En 2022, on reparle salaires et carrières

Cet accord, qui se traduit par une augmentation de 70 euros brut mensuels, en moyenne, pour chaque salarié, intervient également après plusieurs années de d’un manque de reconnaissance salariale pour les travailleurs du secteur. En 2020, l’accord, signé par une seule organisation syndicale, prévoyait une hausse de 0,8 % des salaires. Une mesure ridicule aux yeux de FO !, souligne Pascal Saevoyet.

D’autres chantiers attendent les organisations syndicales, dès le début de 2022. La question du télétravail, qui s’est posée pour la première fois lors des confinements, n’a toujours pas été résolue, indique le secrétaire fédéral de la FGTA-FO. Pour cette année qui s’annonce, il sera encore question des possibilités de progression dans la carrière et donc de salaires.

La grille de la convention collective nationale des caves coopératives agricoles (CCVF), appliquée depuis 2008, prévoit quatre échelons (embauché, confirmé, maîtrisé et expert). Un mécanisme d’évolution du salarié a été mis en place dans la grille avec des durées spécifiques à chaque échelon. Seul le passage à l’échelon Expert se fait après une évaluation conjointe entre l’employeur et le salarié. Les conditions sont floues et il ressort de nos constats du terrain que très peu de salariés sont placés à cet échelon, précise Hervé Proksch. FO demande que les salariés puissent accéder effectivement ce niveau Expert.

Les employeurs durcissent le ton

Dans ce secteur, qui en 2015 comptait 623 caves coopératives pour un chiffre d’affaire de 5,6 milliards d’euros, les évolutions se font sentir. L’état de santé du secteur demeure bon certes, mais… On constate les changements de consommation, par exemple le fait que les gens achètent plus de cubis de vin que de bouteilles, explique Pascal Saevoyet. Ce qui renvoie à un problème plus large, celui du pouvoir d’achat… Mais les inquiétudes des professionnels concernant l’avenir économique du secteur sont liées en premier lieu aux conditions climatiques faites d’aléas. Or, le succès, ou pas, des vendanges, indispensable pour les caves coopératives, dépend directement de ces conditions climatiques.

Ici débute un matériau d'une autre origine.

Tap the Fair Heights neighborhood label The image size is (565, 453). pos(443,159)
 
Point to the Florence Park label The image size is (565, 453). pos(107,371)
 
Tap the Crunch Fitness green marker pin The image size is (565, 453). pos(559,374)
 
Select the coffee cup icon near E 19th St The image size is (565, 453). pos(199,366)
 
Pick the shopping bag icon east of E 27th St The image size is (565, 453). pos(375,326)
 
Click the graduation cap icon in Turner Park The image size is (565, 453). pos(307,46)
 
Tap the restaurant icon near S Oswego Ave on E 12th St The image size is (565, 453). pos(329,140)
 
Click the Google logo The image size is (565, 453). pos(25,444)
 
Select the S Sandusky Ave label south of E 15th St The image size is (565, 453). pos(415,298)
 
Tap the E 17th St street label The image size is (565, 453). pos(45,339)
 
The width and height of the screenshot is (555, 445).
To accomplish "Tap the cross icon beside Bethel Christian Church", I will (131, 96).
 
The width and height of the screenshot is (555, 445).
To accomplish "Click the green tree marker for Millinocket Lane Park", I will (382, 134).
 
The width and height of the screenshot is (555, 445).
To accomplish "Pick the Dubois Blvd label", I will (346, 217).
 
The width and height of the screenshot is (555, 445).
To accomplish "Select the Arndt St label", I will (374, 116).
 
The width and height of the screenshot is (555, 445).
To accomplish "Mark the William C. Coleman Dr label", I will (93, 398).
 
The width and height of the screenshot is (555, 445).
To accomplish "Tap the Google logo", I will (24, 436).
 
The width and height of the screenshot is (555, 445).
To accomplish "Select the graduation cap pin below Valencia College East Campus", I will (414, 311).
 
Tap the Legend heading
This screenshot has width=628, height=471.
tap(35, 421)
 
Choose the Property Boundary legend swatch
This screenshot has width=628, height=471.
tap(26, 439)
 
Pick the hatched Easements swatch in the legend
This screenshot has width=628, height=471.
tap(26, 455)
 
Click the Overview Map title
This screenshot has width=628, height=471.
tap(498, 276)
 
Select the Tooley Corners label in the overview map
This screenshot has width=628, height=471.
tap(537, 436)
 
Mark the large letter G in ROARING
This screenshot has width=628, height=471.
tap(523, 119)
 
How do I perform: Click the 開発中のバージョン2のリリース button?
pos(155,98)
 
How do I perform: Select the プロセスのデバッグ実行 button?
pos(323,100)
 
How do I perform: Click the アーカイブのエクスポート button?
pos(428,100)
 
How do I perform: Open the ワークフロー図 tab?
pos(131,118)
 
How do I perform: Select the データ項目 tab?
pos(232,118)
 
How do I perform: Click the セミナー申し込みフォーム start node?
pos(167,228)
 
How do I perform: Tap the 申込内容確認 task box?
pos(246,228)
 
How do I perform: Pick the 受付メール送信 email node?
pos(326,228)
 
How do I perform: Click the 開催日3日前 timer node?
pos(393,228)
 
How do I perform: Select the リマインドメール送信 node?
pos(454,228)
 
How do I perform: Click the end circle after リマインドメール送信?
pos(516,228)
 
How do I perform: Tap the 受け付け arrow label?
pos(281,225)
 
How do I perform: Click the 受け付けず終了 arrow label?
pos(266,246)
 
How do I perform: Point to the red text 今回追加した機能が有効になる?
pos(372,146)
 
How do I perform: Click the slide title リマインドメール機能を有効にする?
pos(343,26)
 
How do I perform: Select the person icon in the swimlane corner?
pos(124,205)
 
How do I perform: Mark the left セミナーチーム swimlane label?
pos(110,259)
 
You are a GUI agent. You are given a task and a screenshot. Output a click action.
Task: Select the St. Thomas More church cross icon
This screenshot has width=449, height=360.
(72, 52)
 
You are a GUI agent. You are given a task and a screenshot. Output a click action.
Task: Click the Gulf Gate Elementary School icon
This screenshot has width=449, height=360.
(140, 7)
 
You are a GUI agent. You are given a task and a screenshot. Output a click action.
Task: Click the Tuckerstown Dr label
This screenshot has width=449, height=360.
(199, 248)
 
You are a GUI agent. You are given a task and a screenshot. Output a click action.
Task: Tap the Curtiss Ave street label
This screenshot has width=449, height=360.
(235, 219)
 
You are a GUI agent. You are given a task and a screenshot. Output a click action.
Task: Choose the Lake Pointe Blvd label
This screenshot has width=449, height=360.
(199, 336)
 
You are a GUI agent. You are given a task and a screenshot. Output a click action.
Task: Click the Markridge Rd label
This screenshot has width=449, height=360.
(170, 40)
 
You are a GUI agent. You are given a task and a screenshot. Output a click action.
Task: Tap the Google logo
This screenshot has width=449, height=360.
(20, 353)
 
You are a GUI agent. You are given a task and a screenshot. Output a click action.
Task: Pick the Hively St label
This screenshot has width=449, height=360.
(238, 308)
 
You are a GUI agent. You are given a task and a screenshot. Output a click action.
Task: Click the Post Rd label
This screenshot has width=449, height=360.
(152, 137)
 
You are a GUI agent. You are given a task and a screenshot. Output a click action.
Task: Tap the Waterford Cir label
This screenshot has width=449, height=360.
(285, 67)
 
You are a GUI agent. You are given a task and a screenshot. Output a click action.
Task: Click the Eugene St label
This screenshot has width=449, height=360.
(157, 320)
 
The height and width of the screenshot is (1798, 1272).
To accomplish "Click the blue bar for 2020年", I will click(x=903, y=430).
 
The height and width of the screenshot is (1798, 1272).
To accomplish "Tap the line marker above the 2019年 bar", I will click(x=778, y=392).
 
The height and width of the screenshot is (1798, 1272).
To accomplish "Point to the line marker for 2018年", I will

Dans ce contexte, Pascal Saevoyet et Hervé Proksch constatent que le ton se durcit du côté de la délégation des employeurs. Si nous sommes conscients que certains sont de petites caves coopératives et peuvent connaître des difficultés, ce n’est pas le cas de tous, souligne le secrétaire fédéral de FGTA-FO. Il y a de très grosses caves agricoles qui sont bien loin de connaître les conditions de travail et des difficultés du monde agricole. Et, insistent les deux militants, FO, 2e syndicat dans le secteur continuera de faire valoir les droits de travailleurs.